Objective: Reproduce verbatim the lines of the material from the line containing "Given: Click the blue down arrow in row 17" through the last line, both ends included. Omit the pictures.

Element and text location data
######

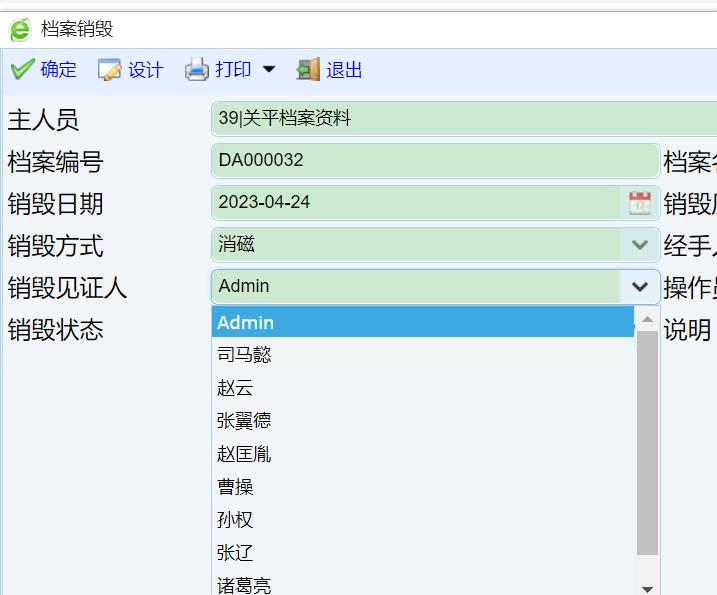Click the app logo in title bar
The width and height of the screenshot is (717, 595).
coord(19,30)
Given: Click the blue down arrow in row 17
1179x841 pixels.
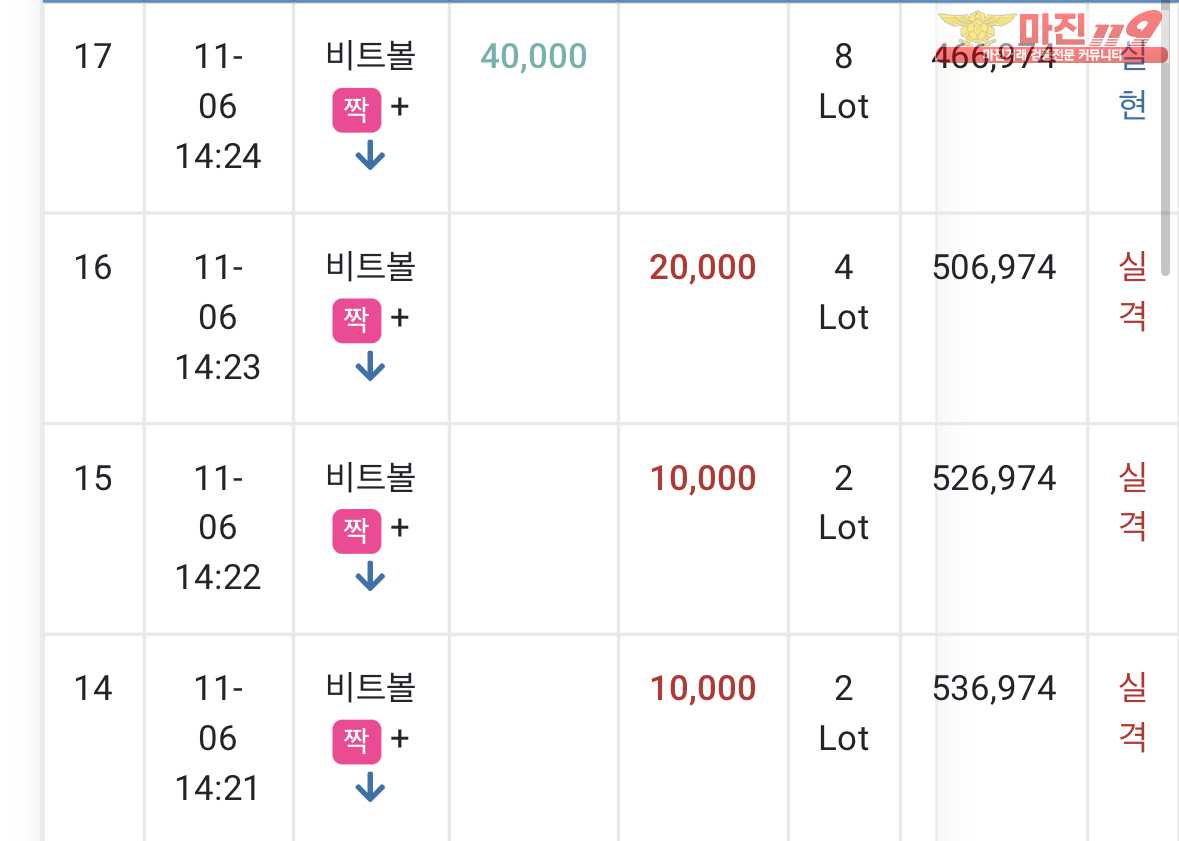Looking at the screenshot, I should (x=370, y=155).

######

Task solution:
Given: Click the blue down arrow in row 17
1179x841 pixels.
Looking at the screenshot, I should (x=370, y=155).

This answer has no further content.